Very little hemp was grown in Italy during the Roman era, and it is unlikely most Roman citizens knew much about the psychoactive properties of cannabis – but they traded in vast quantities of hemp for its use as a fabric. By the fall of the Roman empire, hemp cultivation had been brought as far afield as Britain. However, evidence also suggests that cannabis was important to pre-Roman societies in Europe as well. In the mythology of Germanic/Norse paganism, cannabis was considered the domain of Freya, Norse goddess of love. Its harvest was tied to an erotic festival in her honor. Freya was believed to dwell as a divine force in the female flowers of cannabis, and those who consumed the flowers became influenced by her divine force. Furthermore, the word hemp derives from the Old English hænep, which itself comes from the Proto-Germanic word hanapiz – from the same Scythian word from which the term ‘cannabis’ comes from. On top of all this, the Celts are thought to have used cannabis as well – traces of hashish were found in Hallstatt, considered the birthplace of Celtic culture.

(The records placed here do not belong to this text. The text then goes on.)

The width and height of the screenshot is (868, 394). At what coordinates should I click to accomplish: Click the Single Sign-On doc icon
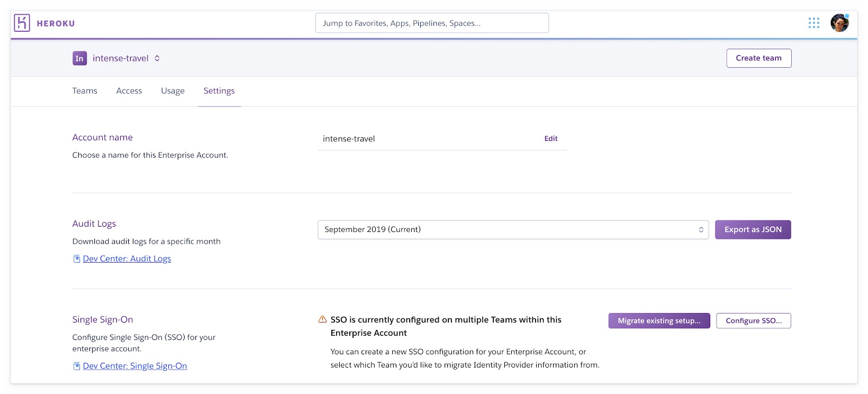tap(77, 366)

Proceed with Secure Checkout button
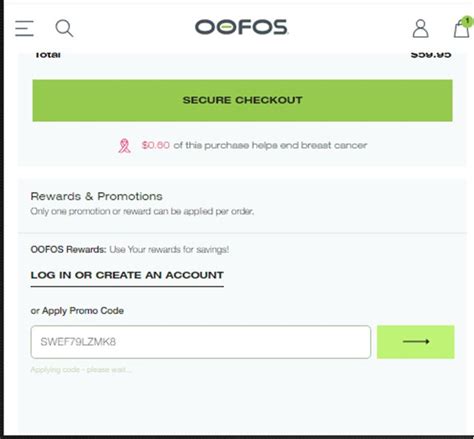click(x=242, y=100)
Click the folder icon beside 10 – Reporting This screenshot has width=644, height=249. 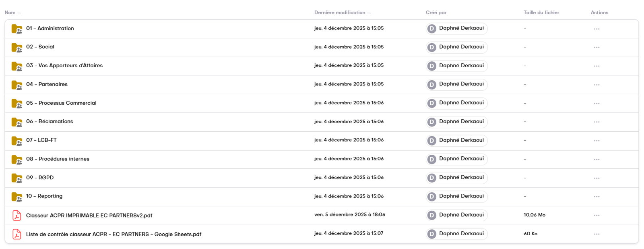coord(17,196)
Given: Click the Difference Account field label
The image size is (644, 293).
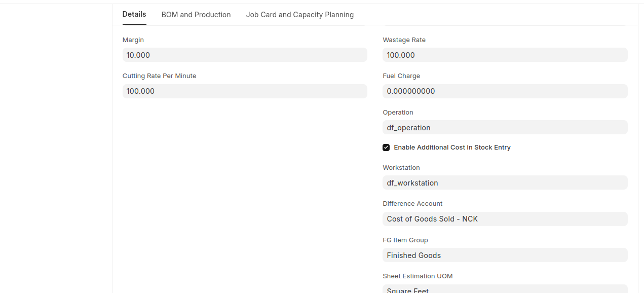Looking at the screenshot, I should click(x=412, y=204).
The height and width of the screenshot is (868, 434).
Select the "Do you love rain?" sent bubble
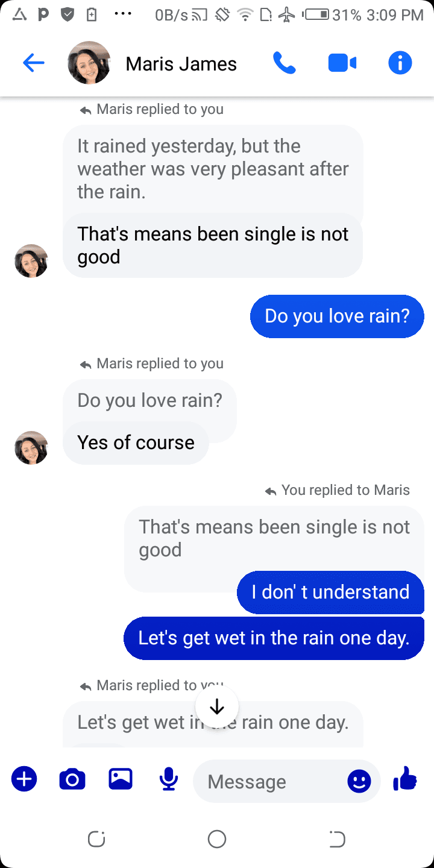click(337, 316)
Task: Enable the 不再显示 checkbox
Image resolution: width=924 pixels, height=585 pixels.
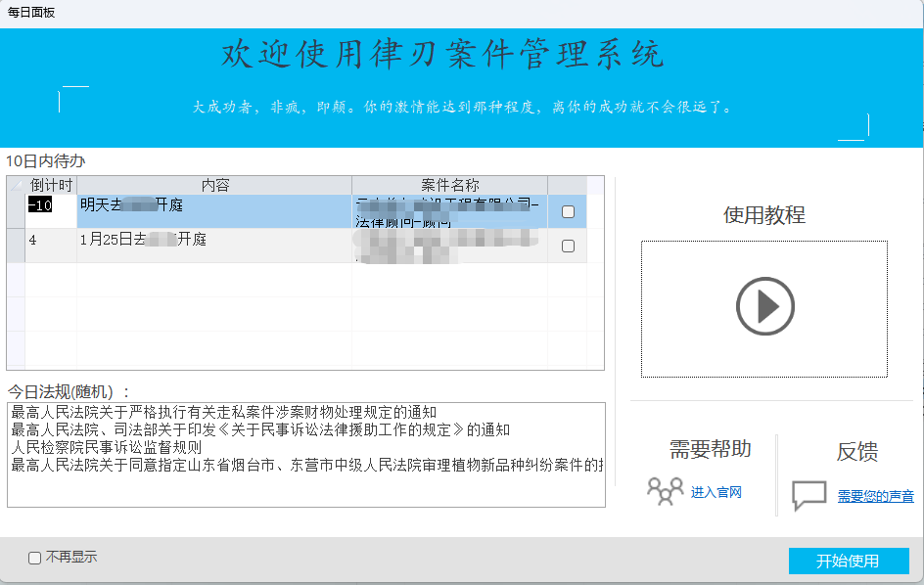Action: [x=35, y=558]
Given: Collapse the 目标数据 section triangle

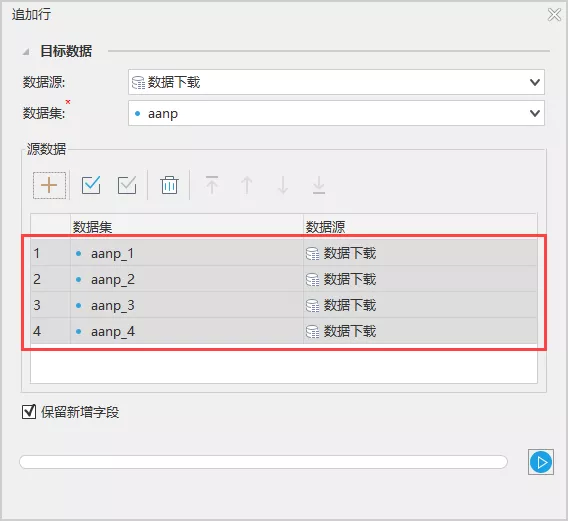Looking at the screenshot, I should [26, 52].
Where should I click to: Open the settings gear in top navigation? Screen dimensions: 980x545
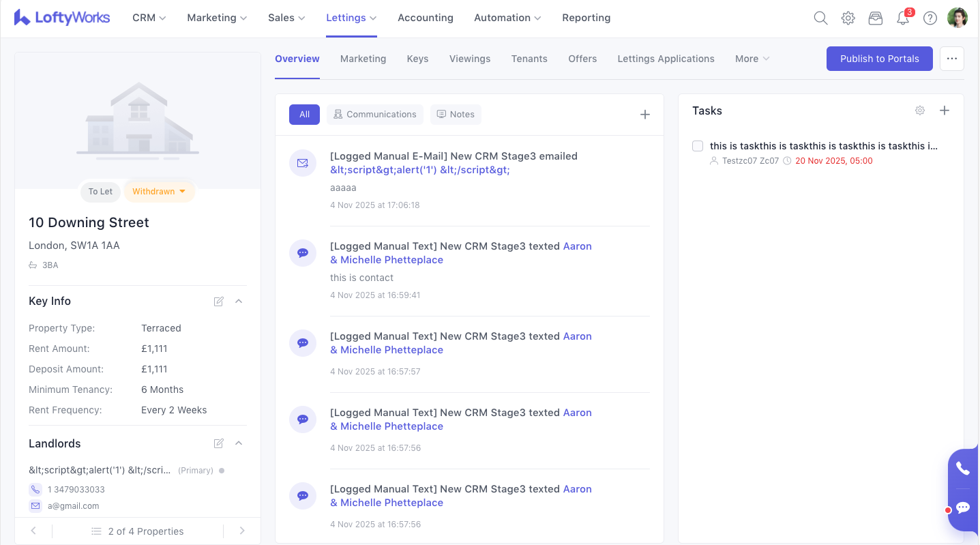(x=848, y=18)
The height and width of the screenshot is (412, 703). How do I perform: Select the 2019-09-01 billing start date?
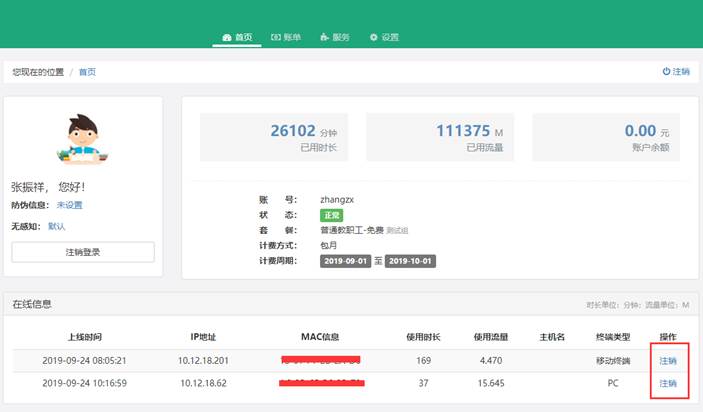click(x=346, y=261)
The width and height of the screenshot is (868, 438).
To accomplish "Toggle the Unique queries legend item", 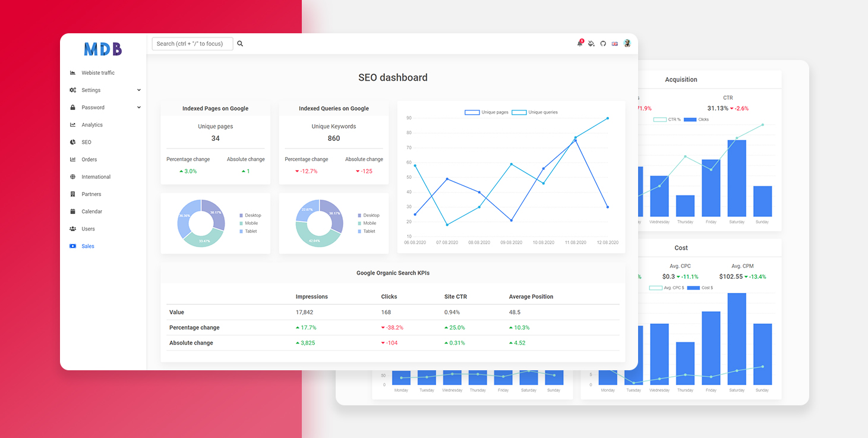I will point(535,112).
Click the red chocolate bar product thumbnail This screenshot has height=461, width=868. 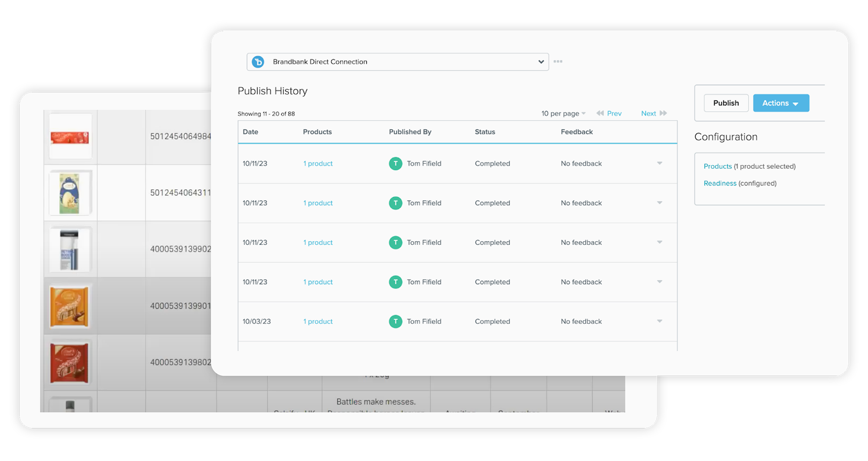70,137
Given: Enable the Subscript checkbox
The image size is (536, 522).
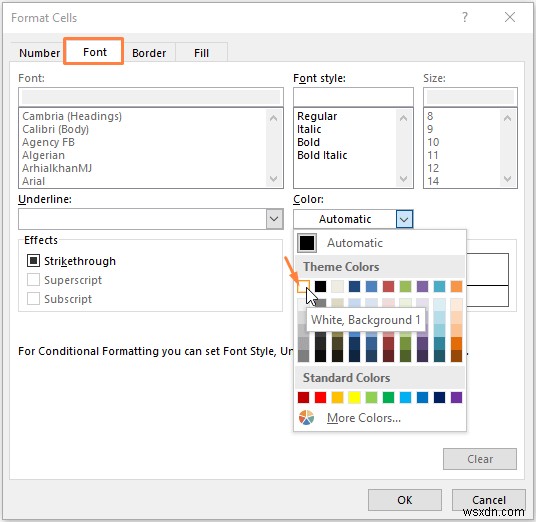Looking at the screenshot, I should (33, 299).
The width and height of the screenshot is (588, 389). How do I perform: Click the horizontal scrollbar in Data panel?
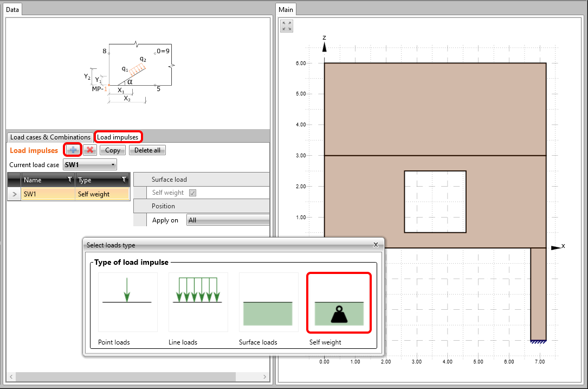click(125, 377)
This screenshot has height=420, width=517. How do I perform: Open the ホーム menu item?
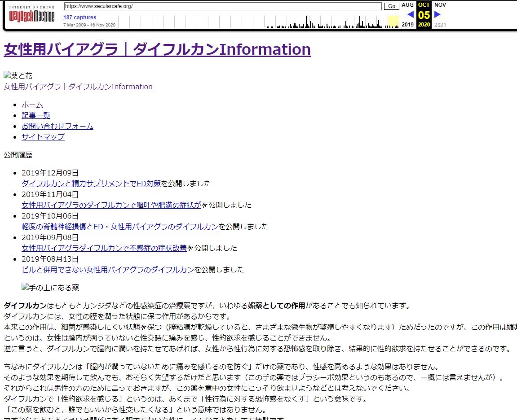click(32, 105)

Ancient Europe had vastly different geography and culture as compared to that of ancient Asia which makes telling the story of cannabis a bit more complex. Written language was not widespread in many places until the Romans brought it. This meant it was up to the Romans and the Greeks to tell the story of all the Europeans they encountered at the time - and their understanding of cannabis and other cultures in general, was somewhat limited, and came with its own bias. Unfortunately, we have only the word of a few explorers, coupled with archaeological evidence with which to tell the story of cannabis for most of the continent. Accounts of cannabis in biblical Israel have been distorted by centuries of agendas – both pro and anti-cannabis. But through all of this, we have enough evidence to know it was used and appreciated - especially in the pre-writing cultures of northern Europe. Given the millennium of Christian anti-pagan censorship after the fall of Rome, it also seems like a safe bet that the crusades of medieval Christendom most likely went out of their way to stamp out more natural medicinal practices alongside the other aspects of pagan culture. Given the small amount of evidence that did manage to survive, I’d bet on fairly widespread religious and medicinal cannabis use in pre-Christian Europe, speculative as that conclusion may be it seems likely given the trends seen in other regions of the world as well as in ancient literature.